There is clearly an element of systemic competition that has emerged during the current crisis, and this competition has an important strategic dimension. Several authoritarian actors have instrumentalised the pandemic partly to discredit democratic governance. China, for example, has incorporated the fight against COVID-19 into a broader national narrative of its “peaceful rise” and systemic superiority. It has sought diplomatic and public relations leverage from its contributions to the global fight against COVID-19. Countries that managed to contain the disease have also kept their economies more or less functioning, and this has invariably conferred a degree of strategic advantage. Meanwhile, the capacity to vaccinate populations quickly and to help other countries vaccinate has become a kind of diplomatic currency. Those leaders who have discounted the virus altogether have invariably learned that the disease does not follow political diktats.
The world appears slated to return to growth in 2021 albeit on a lower trajectory than was envisioned before the crisis.
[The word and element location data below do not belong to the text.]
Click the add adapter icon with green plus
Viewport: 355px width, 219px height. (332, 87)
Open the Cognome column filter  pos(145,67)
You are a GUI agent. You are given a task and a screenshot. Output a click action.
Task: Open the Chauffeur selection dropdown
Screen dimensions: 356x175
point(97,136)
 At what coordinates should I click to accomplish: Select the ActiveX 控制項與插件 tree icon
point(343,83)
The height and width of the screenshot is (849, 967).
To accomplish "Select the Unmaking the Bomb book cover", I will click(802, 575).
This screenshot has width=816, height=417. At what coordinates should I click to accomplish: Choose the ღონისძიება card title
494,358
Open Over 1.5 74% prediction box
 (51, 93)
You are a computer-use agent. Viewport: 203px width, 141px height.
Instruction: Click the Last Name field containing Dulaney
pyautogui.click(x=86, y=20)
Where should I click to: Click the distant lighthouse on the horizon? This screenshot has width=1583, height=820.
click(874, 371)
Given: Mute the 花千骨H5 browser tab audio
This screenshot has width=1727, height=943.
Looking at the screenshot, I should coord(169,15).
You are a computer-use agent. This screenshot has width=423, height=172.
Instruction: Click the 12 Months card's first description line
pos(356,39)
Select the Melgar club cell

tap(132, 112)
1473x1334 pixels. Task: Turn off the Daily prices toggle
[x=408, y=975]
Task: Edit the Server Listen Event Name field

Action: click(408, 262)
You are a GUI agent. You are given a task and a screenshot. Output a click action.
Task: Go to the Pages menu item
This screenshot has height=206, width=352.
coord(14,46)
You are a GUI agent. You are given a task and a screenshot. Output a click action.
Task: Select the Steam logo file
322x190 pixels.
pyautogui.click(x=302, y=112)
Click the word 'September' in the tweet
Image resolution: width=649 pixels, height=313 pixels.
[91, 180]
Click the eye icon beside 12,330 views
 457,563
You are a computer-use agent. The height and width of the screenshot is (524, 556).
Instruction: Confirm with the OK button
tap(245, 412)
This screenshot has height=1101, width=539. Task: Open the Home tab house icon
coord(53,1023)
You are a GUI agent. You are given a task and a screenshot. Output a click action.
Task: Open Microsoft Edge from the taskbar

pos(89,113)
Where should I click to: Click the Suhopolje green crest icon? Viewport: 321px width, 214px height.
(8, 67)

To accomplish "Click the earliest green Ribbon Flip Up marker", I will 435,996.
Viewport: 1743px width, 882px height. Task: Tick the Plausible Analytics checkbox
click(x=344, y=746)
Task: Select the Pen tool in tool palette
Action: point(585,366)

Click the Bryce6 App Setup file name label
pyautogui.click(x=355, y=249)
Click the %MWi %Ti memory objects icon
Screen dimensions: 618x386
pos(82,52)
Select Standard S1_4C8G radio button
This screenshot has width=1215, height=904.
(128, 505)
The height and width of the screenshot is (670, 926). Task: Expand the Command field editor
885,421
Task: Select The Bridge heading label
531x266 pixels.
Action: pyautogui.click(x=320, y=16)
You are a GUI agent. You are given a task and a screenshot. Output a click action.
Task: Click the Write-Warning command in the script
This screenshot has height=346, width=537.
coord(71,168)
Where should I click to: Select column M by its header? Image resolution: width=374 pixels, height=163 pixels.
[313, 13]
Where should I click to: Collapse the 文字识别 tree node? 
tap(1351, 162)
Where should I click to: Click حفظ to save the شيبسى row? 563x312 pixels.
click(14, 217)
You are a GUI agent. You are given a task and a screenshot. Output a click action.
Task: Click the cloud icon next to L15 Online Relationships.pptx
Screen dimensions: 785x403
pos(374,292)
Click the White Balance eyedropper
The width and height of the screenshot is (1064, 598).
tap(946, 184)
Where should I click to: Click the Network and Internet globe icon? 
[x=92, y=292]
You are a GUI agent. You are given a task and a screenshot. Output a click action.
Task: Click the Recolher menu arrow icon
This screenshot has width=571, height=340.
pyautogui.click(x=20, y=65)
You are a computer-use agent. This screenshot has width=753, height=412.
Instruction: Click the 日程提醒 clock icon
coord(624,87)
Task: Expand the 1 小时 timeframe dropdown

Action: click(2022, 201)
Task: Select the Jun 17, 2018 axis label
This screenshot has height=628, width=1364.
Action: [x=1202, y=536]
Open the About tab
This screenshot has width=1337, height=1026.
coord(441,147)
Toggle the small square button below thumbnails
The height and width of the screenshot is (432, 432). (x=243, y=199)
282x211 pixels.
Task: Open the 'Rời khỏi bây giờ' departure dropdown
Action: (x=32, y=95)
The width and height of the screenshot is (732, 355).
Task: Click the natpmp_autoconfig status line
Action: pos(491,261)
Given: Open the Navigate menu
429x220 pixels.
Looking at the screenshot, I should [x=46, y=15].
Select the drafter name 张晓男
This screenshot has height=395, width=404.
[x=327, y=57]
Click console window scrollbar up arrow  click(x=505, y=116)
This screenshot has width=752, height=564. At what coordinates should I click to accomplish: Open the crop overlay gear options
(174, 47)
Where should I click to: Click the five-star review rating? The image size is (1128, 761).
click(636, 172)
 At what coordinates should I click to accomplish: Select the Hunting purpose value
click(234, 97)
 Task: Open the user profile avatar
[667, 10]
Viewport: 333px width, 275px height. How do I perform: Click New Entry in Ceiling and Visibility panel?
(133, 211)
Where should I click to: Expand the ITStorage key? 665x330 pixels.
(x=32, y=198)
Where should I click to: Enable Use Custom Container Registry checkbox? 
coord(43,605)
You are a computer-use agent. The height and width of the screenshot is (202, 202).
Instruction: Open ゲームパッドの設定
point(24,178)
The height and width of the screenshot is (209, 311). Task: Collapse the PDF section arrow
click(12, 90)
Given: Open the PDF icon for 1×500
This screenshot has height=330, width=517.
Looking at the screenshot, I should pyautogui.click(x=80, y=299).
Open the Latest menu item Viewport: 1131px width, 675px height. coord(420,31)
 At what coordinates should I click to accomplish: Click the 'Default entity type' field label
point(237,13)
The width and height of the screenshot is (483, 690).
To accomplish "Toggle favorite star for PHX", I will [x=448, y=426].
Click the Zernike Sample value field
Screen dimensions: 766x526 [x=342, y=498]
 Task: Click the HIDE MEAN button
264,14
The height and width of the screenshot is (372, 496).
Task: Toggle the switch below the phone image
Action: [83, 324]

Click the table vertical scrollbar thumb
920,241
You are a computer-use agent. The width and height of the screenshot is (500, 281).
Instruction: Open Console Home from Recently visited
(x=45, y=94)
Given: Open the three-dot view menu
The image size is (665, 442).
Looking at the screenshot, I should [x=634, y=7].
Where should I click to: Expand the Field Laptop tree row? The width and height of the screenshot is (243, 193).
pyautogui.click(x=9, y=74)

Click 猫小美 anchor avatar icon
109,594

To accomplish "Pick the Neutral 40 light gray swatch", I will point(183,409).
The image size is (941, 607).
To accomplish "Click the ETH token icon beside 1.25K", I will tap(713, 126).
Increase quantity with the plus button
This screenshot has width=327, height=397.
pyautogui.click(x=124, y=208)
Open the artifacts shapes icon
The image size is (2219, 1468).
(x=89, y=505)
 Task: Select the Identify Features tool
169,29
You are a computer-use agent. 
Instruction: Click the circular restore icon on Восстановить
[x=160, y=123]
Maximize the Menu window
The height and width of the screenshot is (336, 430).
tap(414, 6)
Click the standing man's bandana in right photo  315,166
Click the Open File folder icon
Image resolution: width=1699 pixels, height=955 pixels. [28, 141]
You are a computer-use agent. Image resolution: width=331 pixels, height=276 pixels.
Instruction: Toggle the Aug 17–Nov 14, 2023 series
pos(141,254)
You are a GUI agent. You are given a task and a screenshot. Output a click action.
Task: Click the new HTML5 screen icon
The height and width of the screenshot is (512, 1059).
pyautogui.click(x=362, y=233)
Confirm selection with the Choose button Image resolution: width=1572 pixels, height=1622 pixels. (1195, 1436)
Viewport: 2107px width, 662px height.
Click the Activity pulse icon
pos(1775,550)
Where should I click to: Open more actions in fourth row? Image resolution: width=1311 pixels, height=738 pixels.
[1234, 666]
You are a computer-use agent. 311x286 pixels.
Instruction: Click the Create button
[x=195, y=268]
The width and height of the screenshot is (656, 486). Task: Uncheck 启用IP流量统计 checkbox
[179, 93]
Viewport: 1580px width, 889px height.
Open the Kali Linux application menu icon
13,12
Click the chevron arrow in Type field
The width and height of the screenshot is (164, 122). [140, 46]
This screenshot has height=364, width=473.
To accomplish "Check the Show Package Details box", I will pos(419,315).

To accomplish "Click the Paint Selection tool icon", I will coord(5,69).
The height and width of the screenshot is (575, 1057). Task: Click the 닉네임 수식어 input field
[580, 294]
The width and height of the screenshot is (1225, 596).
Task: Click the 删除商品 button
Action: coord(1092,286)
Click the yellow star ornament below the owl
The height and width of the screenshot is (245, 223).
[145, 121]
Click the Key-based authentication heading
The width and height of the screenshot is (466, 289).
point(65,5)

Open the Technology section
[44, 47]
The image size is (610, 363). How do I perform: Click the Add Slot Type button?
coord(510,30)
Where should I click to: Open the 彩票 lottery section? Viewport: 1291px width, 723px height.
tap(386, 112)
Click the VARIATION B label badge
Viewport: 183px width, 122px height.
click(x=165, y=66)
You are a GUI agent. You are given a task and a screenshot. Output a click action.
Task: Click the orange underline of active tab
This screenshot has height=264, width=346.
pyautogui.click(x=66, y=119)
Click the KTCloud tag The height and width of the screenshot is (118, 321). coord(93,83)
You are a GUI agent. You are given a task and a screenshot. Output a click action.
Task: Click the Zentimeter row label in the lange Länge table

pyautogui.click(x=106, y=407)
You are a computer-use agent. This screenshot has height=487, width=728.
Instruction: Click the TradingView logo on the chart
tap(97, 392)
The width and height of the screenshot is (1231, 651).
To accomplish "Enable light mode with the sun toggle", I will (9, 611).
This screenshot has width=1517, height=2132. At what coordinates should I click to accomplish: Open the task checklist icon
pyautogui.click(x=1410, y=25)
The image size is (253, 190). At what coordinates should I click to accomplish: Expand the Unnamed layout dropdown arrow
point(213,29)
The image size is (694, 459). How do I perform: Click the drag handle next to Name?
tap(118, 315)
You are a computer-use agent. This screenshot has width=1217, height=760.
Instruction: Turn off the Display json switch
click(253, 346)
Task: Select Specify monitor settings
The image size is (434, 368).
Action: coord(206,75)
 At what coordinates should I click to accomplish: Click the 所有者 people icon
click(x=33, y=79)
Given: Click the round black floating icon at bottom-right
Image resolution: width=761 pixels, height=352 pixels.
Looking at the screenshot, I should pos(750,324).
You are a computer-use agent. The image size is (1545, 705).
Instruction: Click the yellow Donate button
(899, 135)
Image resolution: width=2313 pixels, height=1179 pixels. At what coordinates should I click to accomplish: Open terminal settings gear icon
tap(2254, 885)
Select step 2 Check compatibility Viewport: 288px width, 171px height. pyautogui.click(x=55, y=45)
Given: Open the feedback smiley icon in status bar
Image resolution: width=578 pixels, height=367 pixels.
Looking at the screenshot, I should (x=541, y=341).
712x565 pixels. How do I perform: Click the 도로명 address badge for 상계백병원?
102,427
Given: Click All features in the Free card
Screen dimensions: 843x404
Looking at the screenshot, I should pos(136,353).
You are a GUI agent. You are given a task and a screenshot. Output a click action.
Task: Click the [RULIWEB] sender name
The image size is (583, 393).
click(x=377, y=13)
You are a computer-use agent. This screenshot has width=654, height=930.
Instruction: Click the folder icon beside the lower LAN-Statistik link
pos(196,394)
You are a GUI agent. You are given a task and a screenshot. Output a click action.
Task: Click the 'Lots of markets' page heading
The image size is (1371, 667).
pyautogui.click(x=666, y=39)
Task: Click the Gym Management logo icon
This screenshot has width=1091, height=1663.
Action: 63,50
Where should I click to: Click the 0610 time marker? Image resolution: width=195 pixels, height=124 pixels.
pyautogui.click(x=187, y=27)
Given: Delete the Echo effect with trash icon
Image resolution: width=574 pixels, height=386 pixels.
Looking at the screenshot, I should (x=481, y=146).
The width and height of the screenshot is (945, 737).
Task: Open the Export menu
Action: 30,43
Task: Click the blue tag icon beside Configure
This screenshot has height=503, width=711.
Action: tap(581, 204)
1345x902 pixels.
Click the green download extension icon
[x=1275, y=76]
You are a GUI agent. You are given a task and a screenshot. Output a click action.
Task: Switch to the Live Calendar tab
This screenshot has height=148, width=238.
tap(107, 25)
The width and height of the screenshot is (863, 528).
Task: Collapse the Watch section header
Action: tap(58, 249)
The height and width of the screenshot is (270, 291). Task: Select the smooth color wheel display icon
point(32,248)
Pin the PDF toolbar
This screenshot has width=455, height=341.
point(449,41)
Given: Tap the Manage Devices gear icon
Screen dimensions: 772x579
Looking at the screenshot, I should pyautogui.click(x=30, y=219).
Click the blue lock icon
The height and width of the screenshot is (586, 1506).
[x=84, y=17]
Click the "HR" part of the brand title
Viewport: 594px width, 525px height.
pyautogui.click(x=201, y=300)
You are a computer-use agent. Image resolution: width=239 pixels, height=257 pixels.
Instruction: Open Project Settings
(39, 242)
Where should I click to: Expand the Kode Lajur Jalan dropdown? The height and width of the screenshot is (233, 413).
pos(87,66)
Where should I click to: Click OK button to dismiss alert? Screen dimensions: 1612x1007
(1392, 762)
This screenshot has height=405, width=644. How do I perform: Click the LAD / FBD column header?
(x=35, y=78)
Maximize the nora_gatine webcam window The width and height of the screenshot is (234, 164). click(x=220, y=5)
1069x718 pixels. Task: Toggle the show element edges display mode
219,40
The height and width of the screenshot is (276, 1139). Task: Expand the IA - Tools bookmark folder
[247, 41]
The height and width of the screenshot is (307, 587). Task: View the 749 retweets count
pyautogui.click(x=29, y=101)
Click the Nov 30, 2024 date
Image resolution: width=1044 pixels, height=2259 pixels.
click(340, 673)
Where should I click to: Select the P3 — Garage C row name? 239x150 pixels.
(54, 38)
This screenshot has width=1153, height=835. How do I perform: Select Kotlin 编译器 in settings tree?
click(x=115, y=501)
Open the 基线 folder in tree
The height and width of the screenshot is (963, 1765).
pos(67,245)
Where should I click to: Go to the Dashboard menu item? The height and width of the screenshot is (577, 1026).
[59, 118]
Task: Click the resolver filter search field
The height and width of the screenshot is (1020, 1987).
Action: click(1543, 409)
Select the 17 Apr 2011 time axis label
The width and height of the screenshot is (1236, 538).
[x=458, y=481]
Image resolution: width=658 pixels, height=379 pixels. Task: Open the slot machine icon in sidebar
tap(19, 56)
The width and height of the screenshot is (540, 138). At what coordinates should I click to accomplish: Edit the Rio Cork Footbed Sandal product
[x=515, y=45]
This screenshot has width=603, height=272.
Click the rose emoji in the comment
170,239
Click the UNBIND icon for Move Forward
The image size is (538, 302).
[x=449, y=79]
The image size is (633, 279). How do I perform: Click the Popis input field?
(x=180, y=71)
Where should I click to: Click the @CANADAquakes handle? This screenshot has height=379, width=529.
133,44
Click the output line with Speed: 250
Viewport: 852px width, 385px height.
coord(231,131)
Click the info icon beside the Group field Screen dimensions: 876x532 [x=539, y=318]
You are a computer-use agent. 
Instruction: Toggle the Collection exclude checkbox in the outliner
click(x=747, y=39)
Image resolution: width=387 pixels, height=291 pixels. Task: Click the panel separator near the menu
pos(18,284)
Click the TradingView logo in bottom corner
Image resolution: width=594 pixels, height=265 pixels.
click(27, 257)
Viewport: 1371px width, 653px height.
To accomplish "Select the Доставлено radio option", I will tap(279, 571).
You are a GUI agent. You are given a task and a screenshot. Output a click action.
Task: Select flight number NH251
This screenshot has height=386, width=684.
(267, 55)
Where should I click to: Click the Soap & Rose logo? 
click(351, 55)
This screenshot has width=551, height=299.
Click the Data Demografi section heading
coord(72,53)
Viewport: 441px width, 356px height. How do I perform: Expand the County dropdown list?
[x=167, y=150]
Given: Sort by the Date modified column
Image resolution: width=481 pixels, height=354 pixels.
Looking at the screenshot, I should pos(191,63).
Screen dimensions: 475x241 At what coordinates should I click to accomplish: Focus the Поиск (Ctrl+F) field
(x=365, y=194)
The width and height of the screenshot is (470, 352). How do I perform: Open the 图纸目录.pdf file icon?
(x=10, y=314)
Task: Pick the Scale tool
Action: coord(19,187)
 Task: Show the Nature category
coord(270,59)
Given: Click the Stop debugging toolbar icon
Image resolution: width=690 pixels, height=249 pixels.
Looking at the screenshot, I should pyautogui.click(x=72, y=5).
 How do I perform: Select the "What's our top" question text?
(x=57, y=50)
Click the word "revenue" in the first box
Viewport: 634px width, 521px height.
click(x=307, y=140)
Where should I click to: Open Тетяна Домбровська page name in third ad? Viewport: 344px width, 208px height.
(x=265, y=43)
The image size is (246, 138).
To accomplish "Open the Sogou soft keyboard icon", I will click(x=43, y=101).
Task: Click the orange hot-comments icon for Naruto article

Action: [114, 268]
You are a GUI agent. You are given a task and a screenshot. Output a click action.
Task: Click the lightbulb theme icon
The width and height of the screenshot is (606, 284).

But there are several potential downside risks that might lead the global economy to underperform. These include: ongoing bottlenecks to global vaccination production and distribution, public anti-vaccination sentiments, the emergence of drug resistant strains of the COVID-19 virus and renewed infection surges. Debt defaults precipitated by rising interest rates could precipitate a financial market panic, which could spread rapidly given the huge debt burdens governments have assumed. Economies impaired by the recession have had to cope with shrinking tax bases and new borrowing requirements. On the upside, a ramping up of vaccination schedules could hasten the onset of so-called herd immunity, rapidly restore investor and consumer confidence, unleash pent-up demand, and thereby hasten a demand-led recovery. But developing countries require access to vaccines or this optimistic outlook will be undermined. The persistence of low interest rates and low inflation could lengthen the period in which governments are positioned to provide essential monetary and fiscal support to national economies as the green shoots of recovery take root. But there are now signs that a benign period of low interest borrowing may end sooner than was initially hoped.